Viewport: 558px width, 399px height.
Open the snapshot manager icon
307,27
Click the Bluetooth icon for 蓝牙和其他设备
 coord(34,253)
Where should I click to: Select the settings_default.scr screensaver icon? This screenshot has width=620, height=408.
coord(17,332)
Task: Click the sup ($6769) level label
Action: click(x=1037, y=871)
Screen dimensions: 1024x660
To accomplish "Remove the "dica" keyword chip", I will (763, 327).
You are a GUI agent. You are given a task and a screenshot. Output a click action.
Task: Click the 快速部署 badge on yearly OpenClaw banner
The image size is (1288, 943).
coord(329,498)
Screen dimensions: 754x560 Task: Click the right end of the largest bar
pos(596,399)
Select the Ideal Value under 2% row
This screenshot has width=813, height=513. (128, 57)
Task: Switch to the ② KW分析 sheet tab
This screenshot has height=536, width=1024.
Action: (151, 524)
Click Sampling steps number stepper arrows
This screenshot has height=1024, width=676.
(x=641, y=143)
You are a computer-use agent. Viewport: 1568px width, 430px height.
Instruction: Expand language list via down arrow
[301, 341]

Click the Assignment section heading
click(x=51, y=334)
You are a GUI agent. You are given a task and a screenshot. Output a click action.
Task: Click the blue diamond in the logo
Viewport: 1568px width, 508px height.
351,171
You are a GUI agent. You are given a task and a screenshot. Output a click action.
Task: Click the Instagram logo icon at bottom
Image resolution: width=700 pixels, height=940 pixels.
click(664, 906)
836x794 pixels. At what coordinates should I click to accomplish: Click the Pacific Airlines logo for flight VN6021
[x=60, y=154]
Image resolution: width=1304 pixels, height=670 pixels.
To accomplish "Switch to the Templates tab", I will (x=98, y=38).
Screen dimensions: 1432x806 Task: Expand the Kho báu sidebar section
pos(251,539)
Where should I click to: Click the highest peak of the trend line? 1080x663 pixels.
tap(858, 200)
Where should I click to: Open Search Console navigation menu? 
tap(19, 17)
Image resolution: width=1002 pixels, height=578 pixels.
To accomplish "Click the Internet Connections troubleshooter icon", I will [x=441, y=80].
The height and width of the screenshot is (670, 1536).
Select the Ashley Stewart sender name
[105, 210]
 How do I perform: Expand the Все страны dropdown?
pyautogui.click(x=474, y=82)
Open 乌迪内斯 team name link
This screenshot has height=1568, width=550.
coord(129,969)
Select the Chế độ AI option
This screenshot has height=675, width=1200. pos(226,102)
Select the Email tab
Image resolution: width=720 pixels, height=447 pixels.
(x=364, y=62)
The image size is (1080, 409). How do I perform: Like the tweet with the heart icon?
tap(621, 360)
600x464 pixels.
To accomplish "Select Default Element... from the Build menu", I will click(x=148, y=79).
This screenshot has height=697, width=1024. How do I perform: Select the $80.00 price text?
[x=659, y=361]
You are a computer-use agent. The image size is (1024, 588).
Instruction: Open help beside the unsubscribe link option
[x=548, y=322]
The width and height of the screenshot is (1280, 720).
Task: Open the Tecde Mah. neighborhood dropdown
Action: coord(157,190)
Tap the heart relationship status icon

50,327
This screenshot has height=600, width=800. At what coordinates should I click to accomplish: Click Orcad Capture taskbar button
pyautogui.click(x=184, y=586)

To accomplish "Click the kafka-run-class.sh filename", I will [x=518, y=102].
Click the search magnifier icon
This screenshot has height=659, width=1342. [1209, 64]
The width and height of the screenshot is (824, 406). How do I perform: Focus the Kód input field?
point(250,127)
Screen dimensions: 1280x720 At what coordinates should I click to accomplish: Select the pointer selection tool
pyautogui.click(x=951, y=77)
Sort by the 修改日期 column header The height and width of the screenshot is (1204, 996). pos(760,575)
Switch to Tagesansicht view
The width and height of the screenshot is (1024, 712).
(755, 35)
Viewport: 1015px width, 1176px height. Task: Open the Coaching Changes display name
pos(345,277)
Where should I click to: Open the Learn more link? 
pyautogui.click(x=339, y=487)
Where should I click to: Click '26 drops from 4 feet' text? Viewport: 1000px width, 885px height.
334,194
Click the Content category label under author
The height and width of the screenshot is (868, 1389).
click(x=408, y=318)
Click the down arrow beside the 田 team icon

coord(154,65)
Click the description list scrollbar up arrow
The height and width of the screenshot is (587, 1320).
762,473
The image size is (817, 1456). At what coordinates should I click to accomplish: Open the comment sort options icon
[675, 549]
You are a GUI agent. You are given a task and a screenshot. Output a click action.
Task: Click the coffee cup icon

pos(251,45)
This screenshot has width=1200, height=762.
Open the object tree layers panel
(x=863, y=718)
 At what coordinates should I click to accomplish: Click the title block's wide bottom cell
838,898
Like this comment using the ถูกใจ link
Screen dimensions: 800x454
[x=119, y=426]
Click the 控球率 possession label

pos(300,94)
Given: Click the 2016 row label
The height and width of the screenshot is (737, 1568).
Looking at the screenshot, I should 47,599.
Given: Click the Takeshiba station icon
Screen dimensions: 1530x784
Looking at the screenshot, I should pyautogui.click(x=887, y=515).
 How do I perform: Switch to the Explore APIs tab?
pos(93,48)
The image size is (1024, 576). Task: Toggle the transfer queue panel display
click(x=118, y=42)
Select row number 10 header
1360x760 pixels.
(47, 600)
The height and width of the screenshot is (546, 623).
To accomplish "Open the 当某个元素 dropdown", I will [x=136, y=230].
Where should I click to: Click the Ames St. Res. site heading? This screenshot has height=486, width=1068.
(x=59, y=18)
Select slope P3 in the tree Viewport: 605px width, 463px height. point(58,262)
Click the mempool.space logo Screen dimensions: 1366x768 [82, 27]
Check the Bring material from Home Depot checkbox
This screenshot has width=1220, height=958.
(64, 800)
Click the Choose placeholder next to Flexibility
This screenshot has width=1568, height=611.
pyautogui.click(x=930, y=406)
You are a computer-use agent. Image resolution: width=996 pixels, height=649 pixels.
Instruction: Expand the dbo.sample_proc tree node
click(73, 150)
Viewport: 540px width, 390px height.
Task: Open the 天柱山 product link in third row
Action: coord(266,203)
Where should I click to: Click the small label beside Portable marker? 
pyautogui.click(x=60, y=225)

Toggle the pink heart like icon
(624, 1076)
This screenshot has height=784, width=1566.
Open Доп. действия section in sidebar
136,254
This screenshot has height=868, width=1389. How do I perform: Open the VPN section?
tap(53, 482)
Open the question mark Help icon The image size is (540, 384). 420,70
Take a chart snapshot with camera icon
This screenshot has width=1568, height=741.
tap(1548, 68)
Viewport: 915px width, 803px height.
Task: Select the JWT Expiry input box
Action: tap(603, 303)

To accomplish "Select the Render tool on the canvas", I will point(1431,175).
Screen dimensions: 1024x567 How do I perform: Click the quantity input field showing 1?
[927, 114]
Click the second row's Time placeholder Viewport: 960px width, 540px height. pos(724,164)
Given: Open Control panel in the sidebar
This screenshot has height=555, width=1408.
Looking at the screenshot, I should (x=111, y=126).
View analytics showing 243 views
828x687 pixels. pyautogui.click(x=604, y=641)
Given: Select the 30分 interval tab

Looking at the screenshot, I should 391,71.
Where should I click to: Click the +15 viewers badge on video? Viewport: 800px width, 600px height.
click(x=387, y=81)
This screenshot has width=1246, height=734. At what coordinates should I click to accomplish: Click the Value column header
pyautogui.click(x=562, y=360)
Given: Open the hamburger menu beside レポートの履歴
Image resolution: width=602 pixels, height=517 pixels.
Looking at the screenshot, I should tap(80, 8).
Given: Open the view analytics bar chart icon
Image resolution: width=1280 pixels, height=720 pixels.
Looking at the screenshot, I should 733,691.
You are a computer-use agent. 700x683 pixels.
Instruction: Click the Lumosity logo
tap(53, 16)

Activity
From the material above, retype precisely the lines between the line holding "Given: Open Control panel in the sidebar" and the line holding "Given: Open the view analytics bar chart icon", inclusive, and nothing beyond them.

Result
Given: Open Control panel in the sidebar
This screenshot has height=555, width=1408.
Looking at the screenshot, I should (x=111, y=126).
View analytics showing 243 views
828x687 pixels. pyautogui.click(x=604, y=641)
Given: Select the 30分 interval tab

Looking at the screenshot, I should 391,71.
Where should I click to: Click the +15 viewers badge on video? Viewport: 800px width, 600px height.
click(x=387, y=81)
This screenshot has width=1246, height=734. At what coordinates should I click to accomplish: Click the Value column header
pyautogui.click(x=562, y=360)
Given: Open the hamburger menu beside レポートの履歴
Image resolution: width=602 pixels, height=517 pixels.
Looking at the screenshot, I should tap(80, 8).
Given: Open the view analytics bar chart icon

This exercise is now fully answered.